By TNFP’s Office Manager, Elizabeth Langgle-Martin
As a group of people passionate about the work of growing, cooking, and sharing nourishing food, one our values here at The Nashville Food Project is that every person has the capacity to act as both guest and host. These roles can exist simultaneously or vary from moment to moment, opportunity by opportunity.
As I let this idea marinate, rolling around in my mind and seeping into my heart, I think of the friends that I’ve seen express great feats of hospitality and generosity while battling poverty and instability themselves.
My dear friend Bud moved into his own apartment after an extended time of living on the street, battling rising housing costs and underemployment. With only a few months of housing under his belt and little to no disposable income, Bud worked for several days to purchase, prep and cook a full homemade lasagna dinner for 20 guests at a resource shelter for folks who were still in the midst of experiencing homelessness. His willingness to meet a need that he himself had experienced only weeks before was a reminder of the capacity of his heart, his resilience, and his understanding of solidarity and interdependence that so many of us still struggle to grasp.
During our Friday hot meal delivery to Vine Hill, a subsidized apartment building in the Wedgewood area for adults who are elderly or have a disability, residents line up eagerly to enjoy a freshly prepared meal served by dedicated volunteers from The Nashville Food Project. They arrive as guests, but often request meals to deliver to neighbors and family members who are homebound and unable to secure a meal for themselves. Within the same moments, these dear residents act as both a guest to the meal that TNFP has prepared and then take those meals to serve as host to their friends and family who are limited in their access to nourishing food.

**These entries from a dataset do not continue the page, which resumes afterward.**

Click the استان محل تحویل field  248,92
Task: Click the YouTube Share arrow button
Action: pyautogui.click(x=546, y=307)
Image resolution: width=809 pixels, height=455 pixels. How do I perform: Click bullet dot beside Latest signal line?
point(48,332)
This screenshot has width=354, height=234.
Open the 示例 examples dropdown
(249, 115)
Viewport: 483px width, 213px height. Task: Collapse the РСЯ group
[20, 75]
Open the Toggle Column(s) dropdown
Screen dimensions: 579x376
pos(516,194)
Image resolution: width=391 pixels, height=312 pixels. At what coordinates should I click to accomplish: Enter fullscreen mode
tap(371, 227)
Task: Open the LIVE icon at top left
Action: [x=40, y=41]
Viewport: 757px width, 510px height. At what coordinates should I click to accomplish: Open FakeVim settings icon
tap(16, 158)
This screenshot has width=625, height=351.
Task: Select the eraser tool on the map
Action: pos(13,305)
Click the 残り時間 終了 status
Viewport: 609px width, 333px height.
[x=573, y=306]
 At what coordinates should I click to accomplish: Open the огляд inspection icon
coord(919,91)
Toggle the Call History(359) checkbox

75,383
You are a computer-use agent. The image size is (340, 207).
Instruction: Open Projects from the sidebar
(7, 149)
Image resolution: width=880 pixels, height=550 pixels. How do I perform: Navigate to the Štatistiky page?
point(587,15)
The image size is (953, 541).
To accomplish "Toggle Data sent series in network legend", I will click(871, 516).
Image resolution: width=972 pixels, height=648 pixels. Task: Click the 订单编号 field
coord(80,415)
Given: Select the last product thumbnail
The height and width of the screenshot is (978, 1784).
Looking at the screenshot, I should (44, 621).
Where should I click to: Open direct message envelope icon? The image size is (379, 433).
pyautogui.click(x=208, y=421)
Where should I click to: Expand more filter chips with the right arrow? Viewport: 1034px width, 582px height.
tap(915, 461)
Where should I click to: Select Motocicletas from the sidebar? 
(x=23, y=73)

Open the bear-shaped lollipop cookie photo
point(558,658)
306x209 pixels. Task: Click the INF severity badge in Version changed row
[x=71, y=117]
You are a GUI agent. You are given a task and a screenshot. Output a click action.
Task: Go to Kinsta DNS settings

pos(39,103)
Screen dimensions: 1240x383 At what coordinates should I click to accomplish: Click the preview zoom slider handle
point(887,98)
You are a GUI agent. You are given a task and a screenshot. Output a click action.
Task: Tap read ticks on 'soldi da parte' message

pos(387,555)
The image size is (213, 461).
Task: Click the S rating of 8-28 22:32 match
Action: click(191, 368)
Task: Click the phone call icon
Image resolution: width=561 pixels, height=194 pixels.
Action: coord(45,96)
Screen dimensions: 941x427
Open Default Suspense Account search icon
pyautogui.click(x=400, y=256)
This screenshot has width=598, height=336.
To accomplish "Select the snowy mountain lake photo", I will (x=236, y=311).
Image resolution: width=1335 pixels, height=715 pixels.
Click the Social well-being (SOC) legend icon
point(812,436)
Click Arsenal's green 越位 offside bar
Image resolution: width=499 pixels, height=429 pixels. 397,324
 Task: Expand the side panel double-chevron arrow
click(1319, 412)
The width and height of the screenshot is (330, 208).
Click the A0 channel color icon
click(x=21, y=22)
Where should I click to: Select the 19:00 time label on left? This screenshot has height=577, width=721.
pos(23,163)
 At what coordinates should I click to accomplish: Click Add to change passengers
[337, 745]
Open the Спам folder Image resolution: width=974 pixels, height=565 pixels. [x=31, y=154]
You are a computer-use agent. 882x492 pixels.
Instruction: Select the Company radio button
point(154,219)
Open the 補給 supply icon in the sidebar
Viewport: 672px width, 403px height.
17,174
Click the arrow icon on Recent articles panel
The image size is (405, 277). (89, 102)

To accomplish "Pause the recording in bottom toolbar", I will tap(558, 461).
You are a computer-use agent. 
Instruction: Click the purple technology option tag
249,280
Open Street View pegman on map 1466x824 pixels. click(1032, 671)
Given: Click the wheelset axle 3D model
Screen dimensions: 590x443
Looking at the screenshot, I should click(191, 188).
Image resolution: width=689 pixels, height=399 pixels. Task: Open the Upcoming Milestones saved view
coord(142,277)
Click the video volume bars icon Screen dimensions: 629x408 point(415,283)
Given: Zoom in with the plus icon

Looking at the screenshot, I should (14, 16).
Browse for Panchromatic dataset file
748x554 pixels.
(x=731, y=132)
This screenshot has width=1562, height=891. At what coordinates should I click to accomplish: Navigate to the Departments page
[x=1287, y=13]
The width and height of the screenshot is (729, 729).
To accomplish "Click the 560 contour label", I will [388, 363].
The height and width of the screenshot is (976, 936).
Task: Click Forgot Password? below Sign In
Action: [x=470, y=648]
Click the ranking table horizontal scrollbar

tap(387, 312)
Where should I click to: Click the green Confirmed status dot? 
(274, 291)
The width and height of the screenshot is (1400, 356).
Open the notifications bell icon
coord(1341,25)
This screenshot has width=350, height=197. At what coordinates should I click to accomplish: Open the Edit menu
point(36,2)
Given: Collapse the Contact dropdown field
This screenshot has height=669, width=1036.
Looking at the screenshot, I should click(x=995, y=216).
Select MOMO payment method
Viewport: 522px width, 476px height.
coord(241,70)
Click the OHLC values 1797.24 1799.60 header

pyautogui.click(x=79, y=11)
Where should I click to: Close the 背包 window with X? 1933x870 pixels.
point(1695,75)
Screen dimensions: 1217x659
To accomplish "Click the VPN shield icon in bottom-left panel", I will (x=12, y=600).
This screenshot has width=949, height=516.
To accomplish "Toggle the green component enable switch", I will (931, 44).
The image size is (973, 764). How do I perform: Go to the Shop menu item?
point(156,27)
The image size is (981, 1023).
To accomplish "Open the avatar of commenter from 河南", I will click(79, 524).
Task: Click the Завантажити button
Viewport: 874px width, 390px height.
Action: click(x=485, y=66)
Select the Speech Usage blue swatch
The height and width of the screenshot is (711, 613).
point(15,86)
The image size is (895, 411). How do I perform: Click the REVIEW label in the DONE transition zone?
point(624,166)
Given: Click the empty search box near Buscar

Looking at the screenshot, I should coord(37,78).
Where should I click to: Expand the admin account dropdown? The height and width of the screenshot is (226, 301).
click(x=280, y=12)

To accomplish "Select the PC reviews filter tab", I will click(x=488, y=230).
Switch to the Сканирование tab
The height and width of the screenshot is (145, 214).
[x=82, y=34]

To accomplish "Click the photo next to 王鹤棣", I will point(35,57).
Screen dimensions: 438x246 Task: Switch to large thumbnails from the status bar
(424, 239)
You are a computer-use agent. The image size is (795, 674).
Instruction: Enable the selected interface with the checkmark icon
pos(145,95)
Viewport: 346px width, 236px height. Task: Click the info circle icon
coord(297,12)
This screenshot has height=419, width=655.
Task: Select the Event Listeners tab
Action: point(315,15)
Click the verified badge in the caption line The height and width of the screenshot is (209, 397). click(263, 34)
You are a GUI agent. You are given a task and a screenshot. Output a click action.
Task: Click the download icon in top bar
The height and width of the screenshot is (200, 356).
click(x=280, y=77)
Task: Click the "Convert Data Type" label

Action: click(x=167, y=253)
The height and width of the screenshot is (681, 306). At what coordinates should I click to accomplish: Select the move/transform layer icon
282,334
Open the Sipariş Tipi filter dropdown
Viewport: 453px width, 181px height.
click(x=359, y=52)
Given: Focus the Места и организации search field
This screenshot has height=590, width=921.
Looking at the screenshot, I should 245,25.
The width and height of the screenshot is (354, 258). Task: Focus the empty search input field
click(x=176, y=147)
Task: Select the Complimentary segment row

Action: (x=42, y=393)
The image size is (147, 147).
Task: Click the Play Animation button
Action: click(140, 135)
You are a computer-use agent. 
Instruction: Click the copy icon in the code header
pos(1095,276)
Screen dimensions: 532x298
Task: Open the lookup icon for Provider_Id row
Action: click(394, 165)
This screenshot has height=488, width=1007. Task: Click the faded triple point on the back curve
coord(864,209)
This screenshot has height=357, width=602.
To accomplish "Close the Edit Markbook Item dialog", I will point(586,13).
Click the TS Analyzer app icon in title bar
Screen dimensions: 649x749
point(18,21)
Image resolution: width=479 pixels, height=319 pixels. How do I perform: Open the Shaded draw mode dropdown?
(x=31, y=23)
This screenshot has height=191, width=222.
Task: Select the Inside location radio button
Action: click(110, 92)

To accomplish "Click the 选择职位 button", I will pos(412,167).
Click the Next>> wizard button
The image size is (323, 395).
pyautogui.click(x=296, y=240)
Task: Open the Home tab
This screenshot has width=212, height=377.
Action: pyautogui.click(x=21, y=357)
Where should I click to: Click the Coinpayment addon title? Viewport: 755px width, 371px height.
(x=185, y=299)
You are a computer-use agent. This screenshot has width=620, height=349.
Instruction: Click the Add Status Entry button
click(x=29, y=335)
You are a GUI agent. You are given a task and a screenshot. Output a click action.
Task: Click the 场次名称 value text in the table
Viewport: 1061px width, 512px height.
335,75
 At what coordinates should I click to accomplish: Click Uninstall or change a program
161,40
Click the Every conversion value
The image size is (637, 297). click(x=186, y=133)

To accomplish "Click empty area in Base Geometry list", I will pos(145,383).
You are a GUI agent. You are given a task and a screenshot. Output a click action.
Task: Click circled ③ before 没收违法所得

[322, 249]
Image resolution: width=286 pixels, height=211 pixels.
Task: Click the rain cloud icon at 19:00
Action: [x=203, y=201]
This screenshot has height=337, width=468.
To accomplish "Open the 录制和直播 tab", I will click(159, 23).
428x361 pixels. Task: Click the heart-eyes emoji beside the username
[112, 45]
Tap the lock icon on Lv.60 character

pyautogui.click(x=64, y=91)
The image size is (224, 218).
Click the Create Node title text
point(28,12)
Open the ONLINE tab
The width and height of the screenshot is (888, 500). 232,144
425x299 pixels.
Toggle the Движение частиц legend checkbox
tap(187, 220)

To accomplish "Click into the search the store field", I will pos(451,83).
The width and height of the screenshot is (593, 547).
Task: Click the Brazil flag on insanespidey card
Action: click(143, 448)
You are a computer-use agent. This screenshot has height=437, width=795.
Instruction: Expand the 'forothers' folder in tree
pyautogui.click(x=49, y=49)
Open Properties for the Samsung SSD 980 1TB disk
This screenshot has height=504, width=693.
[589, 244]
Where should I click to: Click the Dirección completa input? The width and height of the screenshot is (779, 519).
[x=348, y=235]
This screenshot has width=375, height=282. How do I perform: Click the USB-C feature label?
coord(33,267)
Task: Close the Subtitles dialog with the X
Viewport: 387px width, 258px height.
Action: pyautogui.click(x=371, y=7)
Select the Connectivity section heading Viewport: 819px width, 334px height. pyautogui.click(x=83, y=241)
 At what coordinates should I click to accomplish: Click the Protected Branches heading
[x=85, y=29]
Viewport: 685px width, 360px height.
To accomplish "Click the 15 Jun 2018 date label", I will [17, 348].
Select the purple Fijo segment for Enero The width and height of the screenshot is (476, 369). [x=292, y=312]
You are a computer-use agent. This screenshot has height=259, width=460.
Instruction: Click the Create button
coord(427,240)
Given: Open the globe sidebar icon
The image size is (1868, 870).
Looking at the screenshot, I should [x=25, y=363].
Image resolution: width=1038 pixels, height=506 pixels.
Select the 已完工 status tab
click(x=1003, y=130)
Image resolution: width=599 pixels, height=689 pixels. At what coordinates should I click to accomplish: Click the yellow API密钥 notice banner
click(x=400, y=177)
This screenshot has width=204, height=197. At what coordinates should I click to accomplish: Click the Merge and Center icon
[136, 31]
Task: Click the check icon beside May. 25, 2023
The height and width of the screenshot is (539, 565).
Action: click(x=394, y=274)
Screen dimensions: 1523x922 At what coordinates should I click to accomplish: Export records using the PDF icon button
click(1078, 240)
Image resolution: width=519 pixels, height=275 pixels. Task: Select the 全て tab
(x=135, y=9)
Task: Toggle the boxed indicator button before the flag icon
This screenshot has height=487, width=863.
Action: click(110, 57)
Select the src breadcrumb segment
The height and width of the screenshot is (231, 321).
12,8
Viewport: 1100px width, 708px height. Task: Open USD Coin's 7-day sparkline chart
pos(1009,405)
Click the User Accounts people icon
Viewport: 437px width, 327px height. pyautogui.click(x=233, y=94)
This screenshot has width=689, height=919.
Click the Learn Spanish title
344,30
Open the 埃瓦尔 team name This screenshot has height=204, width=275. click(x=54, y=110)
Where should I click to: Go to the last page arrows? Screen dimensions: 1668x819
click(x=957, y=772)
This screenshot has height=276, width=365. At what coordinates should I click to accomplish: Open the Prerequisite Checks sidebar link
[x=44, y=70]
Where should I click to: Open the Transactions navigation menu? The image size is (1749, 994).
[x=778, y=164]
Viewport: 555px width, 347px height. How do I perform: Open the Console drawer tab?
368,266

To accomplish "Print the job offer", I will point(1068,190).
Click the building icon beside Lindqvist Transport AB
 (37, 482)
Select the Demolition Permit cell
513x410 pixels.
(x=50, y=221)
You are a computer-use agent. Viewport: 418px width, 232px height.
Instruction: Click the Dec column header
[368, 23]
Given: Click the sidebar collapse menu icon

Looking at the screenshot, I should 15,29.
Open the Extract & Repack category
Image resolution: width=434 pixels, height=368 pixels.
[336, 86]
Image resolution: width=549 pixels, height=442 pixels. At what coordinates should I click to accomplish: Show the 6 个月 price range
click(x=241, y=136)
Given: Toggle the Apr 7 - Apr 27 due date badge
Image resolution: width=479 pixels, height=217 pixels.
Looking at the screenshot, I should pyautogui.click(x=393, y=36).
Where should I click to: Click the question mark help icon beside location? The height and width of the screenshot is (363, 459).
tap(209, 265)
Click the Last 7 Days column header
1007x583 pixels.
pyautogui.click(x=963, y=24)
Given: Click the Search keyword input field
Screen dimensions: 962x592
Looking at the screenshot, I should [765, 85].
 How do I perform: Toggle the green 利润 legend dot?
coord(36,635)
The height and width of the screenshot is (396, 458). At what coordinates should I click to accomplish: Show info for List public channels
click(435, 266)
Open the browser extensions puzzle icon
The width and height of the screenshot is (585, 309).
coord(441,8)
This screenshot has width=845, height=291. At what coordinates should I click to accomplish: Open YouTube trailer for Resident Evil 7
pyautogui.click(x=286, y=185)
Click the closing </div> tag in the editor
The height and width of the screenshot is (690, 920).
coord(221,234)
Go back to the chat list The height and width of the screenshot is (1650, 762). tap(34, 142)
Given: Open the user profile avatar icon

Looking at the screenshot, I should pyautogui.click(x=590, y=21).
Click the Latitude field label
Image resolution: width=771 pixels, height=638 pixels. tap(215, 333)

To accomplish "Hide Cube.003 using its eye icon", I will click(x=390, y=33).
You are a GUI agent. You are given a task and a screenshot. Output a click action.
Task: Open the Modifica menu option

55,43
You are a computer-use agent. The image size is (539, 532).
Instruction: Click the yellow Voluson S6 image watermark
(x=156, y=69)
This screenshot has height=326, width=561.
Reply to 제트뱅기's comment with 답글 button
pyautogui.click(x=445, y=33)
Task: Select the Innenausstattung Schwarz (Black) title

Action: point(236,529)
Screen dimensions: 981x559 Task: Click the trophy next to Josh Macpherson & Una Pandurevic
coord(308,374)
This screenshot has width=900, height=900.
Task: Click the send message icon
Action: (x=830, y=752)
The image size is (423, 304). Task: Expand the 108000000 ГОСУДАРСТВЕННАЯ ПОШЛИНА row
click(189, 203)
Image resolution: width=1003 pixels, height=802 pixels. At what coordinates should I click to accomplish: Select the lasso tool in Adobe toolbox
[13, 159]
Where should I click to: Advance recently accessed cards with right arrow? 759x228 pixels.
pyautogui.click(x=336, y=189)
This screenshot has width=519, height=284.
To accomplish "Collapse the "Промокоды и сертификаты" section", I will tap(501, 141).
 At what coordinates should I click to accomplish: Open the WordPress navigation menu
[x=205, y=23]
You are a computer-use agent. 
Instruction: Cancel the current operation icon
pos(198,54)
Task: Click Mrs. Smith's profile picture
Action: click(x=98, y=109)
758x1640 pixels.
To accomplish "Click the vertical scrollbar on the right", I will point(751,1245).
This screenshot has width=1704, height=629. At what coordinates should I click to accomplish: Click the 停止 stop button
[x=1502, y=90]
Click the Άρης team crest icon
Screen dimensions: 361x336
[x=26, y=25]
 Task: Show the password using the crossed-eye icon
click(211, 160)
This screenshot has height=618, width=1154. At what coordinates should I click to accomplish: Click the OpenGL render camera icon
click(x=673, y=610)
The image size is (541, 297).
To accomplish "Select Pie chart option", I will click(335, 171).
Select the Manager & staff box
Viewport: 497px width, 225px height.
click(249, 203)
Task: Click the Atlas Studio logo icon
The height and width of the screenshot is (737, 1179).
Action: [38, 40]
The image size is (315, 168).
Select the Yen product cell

On a particular evening, I was struggling to prepare a large batch of pulled pork bbq in my limited crock pot space for an overnight shelter and reached out to my friends, Lou and Ron. Lou and Ron are best friends who I met during their time sleeping behind a local church and slowly journeyed with through stacks of paperwork, secured personal documentation, disappointments, and finally the receipt of house keys to their own apartments, side by side! Lou and Ron quickly offered up the donated crockpots that stood in their newly acquired kitchens and carried them to my car on that Friday in eager excitement to contribute to feeding folks on the street who were still struggling through the long process towards permanent housing.
This concept, this value, of recognizing the capacity for guest and host in each person, regardless of their situation and current needs, changes the way we approach implementing our mission to bring people together through the growing, cooking, and sharing of food in the Nashville area, with the goals of cultivating community and alleviating hunger in our city. This important shift reminds me of Lilla Watson’s famed words “If you have come here to help me you are wasting your time, but if you have come because your liberation is bound up with mine, then let us work together.” When we recognize our own need and ability to be both guest and host, we are reminded that our liberation is bound up with those to whom we are hospitable and to those who extend hospitality towards us.
I’ve been offered a comfortable seat and a cold drink in a rural encampment boasting a threadbare tarp as a roof. Friends with no home of their own to return to have spent endless time and energy on freezing nights helping me seek out other vulnerable folks stuck outside to provide emergency aid, life-saving supplies, and transportation. A dear friend spent the last of his food stamps to gift me a vegetarian wrap for lunch during a busy day.
I’ve experienced the most vibrant generosity from those who I may have assumed had little to give and I’m reminded once again of people’s infinite ability to be grace to each other. For that I am thankful and by that I am humbled, challenged, and inspired.
At The Nashville Food Project, we think about the ways in which we are hosts and guests at the table. We make space for both.
How do you create space to be both a guest and host in your daily life? How do you remain open to be a guest to the hospitality of others?